Cómo cambiar el tamaño del búfer utilizado en ufunciones (y por lo tanto en cualquier / todos)

Puede obtener el tamaño de fragmento / búfer con np.getbuffersize (). Para mí, eso devuelve 8192 sin configurar manualmente lo que coincide con lo que encontré al imprimir el tamaño del búfer en el código. Puede usar np.setbuffersize () para cambiar el tamaño del fragmento.

Resultados utilizando un tamaño de búfer más grande

Cambié tu código de referencia a lo siguiente:

import timeit import numpy as np print ''Numpy v%s'' %np.version.full_version stmt = "np.all(x)" for ii in xrange(9): setup = "import numpy as np; x = np.zeros(%d,dtype=np.bool); np.setbufsize(%d)" %(10**ii, max(8192, min(10**ii, 10**7))) timer = timeit.Timer(stmt,setup) n,r = 1,3 t = np.min(timer.repeat(r,n)) while t < 0.2: n *= 10 t = np.min(timer.repeat(r,n)) t /= n if t < 1E-3: timestr = "%1.3f us" %(t*1E6) elif t < 1: timestr = "%1.3f ms" %(t*1E3) else: timestr = "%1.3f s" %t print "Array size: 1E%i, %i loops, best of %i: %s/loop" %(ii,n,r,timestr)

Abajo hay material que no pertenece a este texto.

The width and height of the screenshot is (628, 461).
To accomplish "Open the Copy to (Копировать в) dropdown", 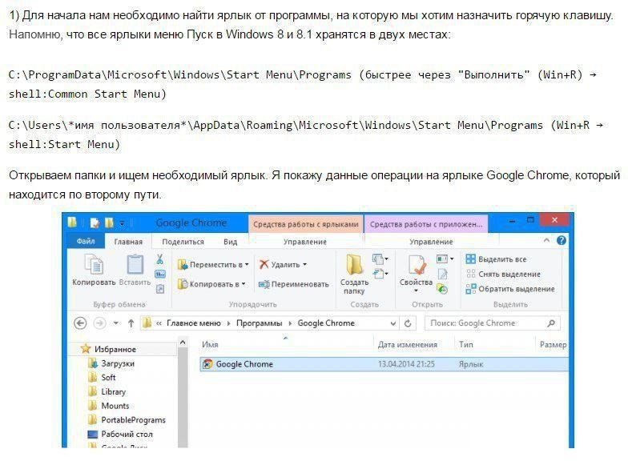I will (211, 284).
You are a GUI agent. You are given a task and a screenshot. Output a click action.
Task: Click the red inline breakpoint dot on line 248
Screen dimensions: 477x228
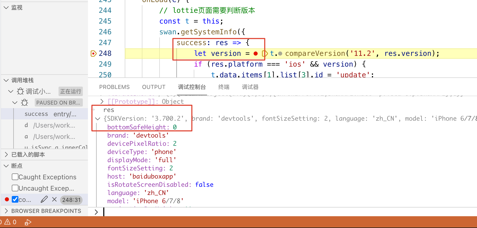(255, 54)
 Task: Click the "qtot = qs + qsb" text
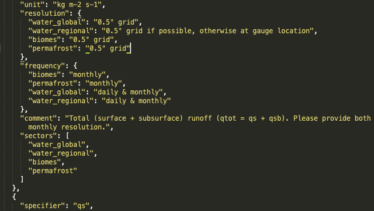point(251,118)
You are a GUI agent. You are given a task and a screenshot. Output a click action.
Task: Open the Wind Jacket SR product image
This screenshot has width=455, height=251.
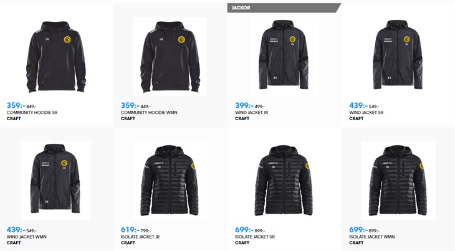(398, 55)
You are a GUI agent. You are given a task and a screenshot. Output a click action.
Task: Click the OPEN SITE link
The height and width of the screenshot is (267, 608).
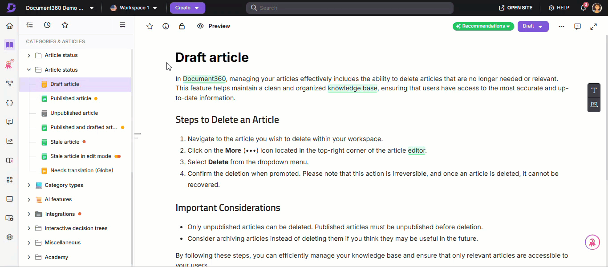point(515,8)
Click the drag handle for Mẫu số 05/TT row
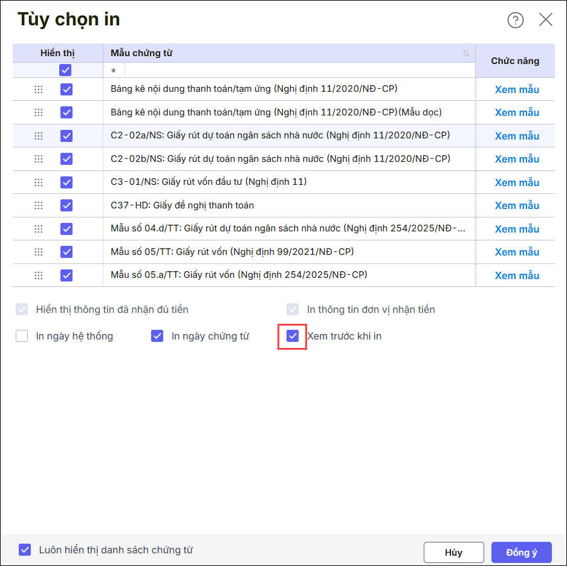 (39, 252)
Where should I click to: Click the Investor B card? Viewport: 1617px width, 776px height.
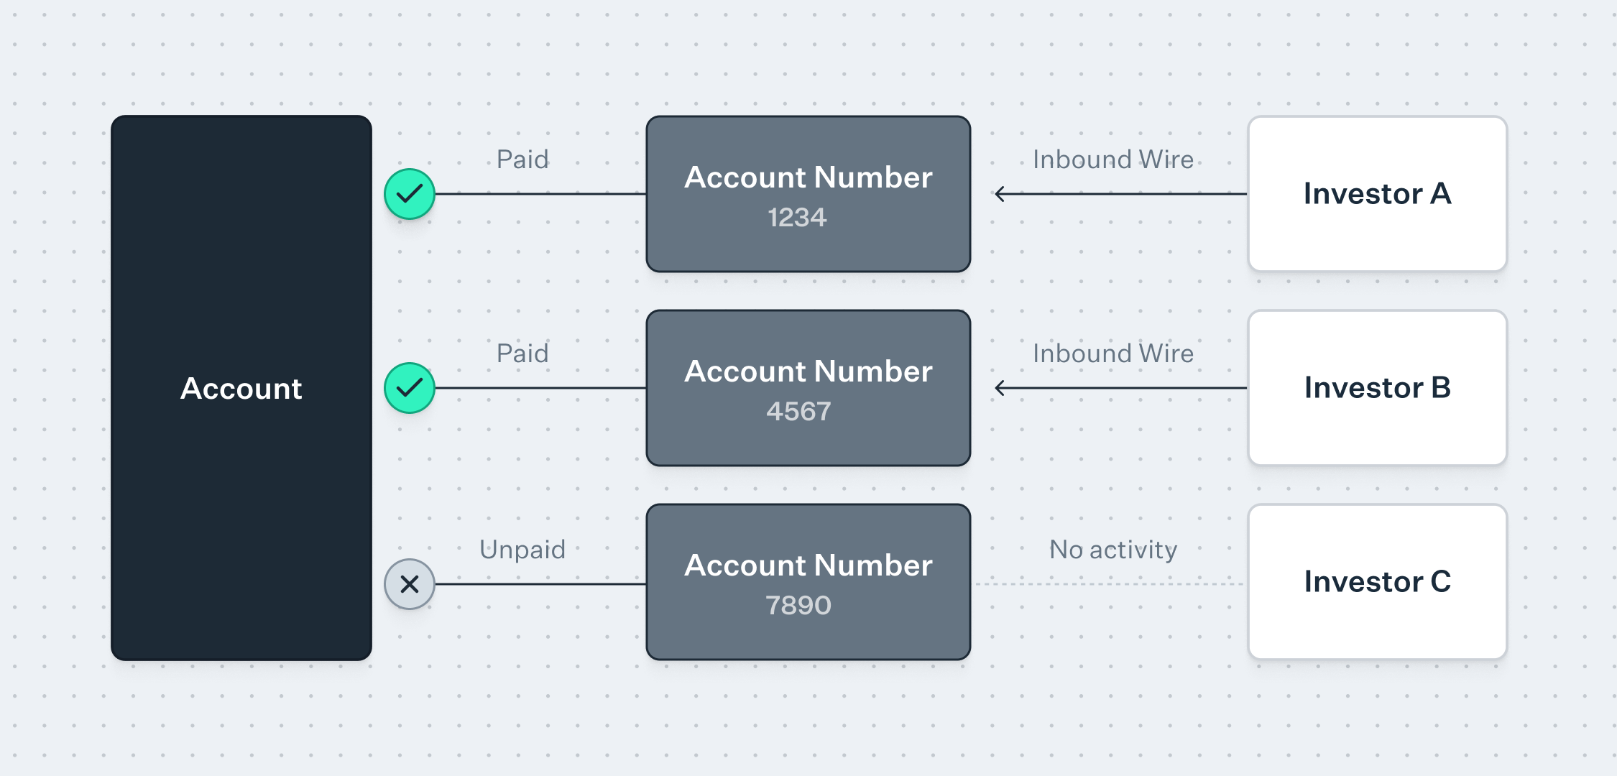[x=1377, y=388]
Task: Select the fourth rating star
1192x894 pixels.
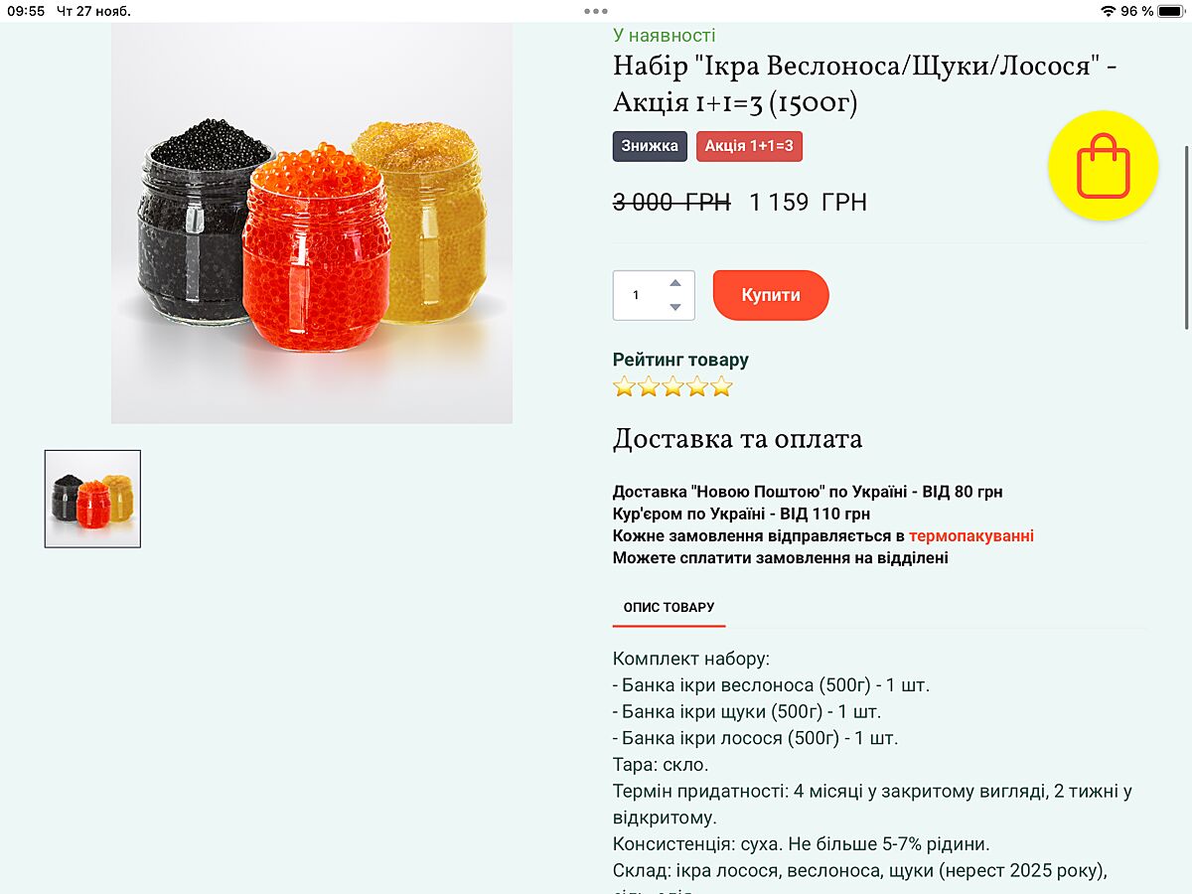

A Numpy no le gusta que el tamaño del búfer sea demasiado pequeño o demasiado grande, así que me aseguré de que no fuera más pequeño que 8192 o mayor que 1E7 porque a Numpy no le gustaba un tamaño de búfer de 1E8. De lo contrario, estaba configurando el tamaño del búfer al tamaño de la matriz que se está procesando. Solo subí a 1E8 porque mi máquina solo tiene 4 GB de memoria en este momento. Aquí están los resultados:

Numpy v1.8.0.dev-2a5c2c8 Array size: 1E0, 100000 loops, best of 3: 5.351 us/loop Array size: 1E1, 100000 loops, best of 3: 5.390 us/loop Array size: 1E2, 100000 loops, best of 3: 5.366 us/loop Array size: 1E3, 100000 loops, best of 3: 5.360 us/loop Array size: 1E4, 100000 loops, best of 3: 5.433 us/loop Array size: 1E5, 100000 loops, best of 3: 5.400 us/loop Array size: 1E6, 100000 loops, best of 3: 5.397 us/loop Array size: 1E7, 100000 loops, best of 3: 5.381 us/loop Array size: 1E8, 100000 loops, best of 3: 6.126 us/loop

Hay un pequeño repunte en el último momento debido a que hay varios fragmentos procesados ​​debido a las limitaciones de tamaño del tamaño del búfer.